___ Text section ___
I am rendering quad particles that turn around to stare at the camera any way you look. Until now I used a system in which a rotation matrix was the same for all the 1000 particles. The translation matrix to move each particle to its place was computed on the CPU.
In HLSL:
cbuffer PerInstanceBuffer: register(b10)
{
matrix translationMatrix[1000];
}
struct VertexShaderInput
{
float3 pos : POSITION;
uint instanceID : SV_INSTANCEID;
};
main (VertexShaderInput input)
{
float4 pos = mul(model, input.pos); if (instancingOn) { pos = mul(translationMatrix[input.instanceID], pos); }
...
}
Is it a better idea to just send a 1000 position offsets and have a function in the shader which computes (or rather just defines since no computation is required in this case) the translation matrix and then use it because the pipelined nature of the GPU will make it faster and doing it on the CPU?
___ Raw data ___
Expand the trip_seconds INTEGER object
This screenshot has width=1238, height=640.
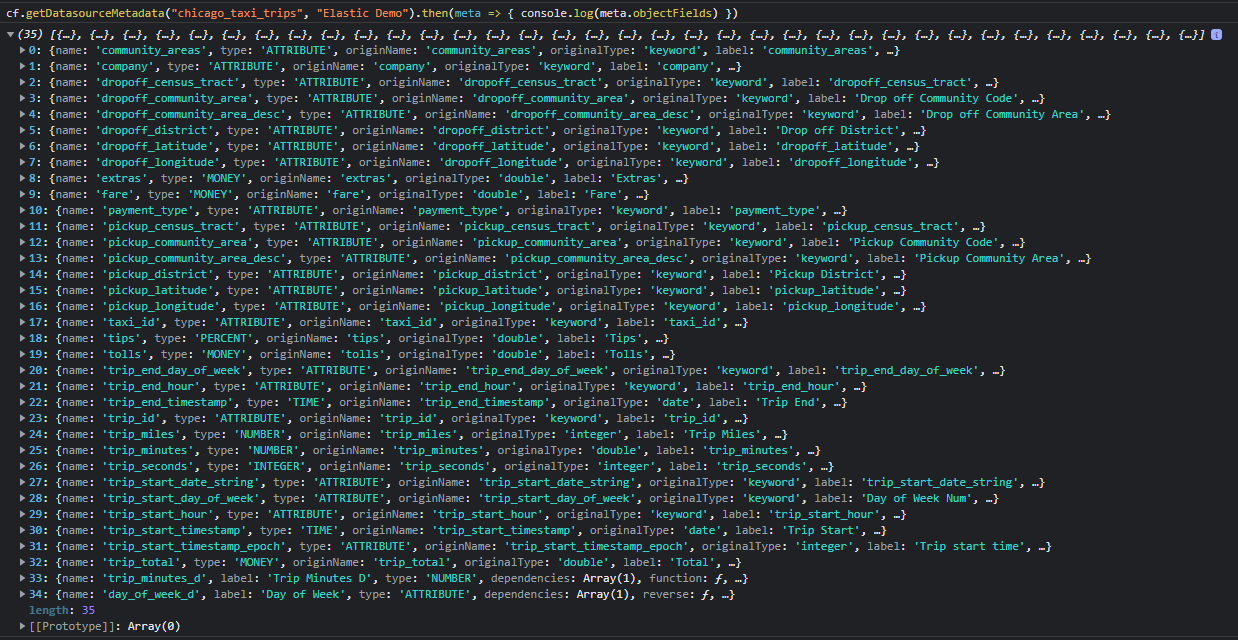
___
Required actions
(A) In the particle instancing post, where is the translation matrix that moves each particle to its place computed?
(B) Summarize the particle instancing post in two sentences.
(C) Carry on the particle instancing post from where it stops.

Final answers
(A) On the CPU.

(B) The author renders 1000 camera-facing quad particles that share one rotation matrix, while the translation matrix for each particle is computed on the CPU and passed to the HLSL shader in a per-instance constant buffer indexed by the instance ID. The author asks whether it would be faster to send only 1000 position offsets and build each translation matrix in the shader, given the GPU's pipelined nature.

(C)
Like this:
cbuffer PerInstanceBuffer: register(b10)
{
matrix instancePosition[1000];
}
struct VertexShaderInput
{
float3 pos : POSITION;
uint instanceID : SV_INSTANCEID;
};
matrix GetTranslationMatrix(float3 instancePosition)
{
... //calculate the matrix
return translationMatrix;
}
main (VertexShaderInput input)
{
float4 pos = mul(model, input.pos);
if (instancingOn)
{
pos = mul(GetTranslationMatrix(instancePosition[input.instanceID], pos);
}
...
}
Thanks.